Él volvió a resoplar y Annika esperó.
– No puedo hablar más contigo.
– Bueno, okey -replicó Annika rápidamente-. Comprendo que tenéis mucho que hacer, pues estoy segura de que buscáis desesperadamente el común denominador entre Stefan Bjurling y Christina Furhage. Quizá ya lo hayáis encontrado. ¿Cuántos de los que tenían acceso a los códigos de alarmas conocían a Stefan?
– Intentamos desesperadamente librarnos de los gritos de más guardias de seguridad…
– No me lo creo -dijo Annika-: Os parece muy bien que la atención se traslade de la teoría en la que trabajáis a un debate tan fútil como la seguridad en los estadios.

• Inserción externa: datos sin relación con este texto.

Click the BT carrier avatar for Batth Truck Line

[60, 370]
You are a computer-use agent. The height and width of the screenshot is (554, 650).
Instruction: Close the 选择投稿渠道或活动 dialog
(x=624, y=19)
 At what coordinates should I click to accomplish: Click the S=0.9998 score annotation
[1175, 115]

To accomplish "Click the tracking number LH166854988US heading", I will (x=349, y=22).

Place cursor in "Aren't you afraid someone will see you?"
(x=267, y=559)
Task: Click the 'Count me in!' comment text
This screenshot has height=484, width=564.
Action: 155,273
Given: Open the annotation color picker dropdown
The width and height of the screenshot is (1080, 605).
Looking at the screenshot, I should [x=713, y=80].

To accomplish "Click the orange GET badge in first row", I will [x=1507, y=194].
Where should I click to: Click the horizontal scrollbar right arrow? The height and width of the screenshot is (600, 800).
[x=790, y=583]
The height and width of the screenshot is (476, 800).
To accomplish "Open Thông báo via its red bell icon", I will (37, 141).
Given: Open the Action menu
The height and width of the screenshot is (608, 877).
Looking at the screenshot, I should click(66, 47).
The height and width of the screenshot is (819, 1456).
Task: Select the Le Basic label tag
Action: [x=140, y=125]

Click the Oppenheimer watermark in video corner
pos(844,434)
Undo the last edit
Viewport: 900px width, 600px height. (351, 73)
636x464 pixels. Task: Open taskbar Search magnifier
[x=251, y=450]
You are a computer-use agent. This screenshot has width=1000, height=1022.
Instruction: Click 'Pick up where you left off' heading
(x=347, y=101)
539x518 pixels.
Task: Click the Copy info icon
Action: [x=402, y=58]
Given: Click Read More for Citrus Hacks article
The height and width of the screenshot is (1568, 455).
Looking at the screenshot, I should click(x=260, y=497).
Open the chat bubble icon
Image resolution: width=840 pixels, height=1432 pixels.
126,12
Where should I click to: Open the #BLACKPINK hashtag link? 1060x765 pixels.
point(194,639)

– No lo dices de verdad -repuso su fuente-. Al final, la seguridad siempre es responsabilidad de la policía.
– No hablo de todo el cuerpo de policía, hablo de ti y de tus colegas que os ocupáis de estos asesinatos. Depende de vosotros, ¿verdad? Si lo detenéis el debate se acabó.
– ¿Si lo detenemos?
– Cuando lo detengáis. Por eso creo que deberías hablar conmigo, pues en realidad la única manera de progresar en la vida es comunicándose.
– ¿Era eso lo que hacías esta mañana en el pabellón de Sätra?, ¿comunicarte?
Mierda, lo sabía.
– Entre otras cosas -respondió Annika.
– Ahora tengo que colgar.
Annika tomó aliento y dijo:
– Christina Furhage tenía otro hijo.
– Ya lo sé. Adiós.
Estaba realmente enfadado. Annika colgó, y en ese mismo momento entró Berit.
– ¡Menudo tiempo de perros! -exclamó y se sacudió la melena.
– ¿Han detenido al asesino? -preguntó Annika y le ofreció el chocolate. Berit lo miró horrorizada y declinó la oferta.
– No, pero creen que es el mismo asesino. Insisten en que no hay ninguna amenaza contra los Juegos.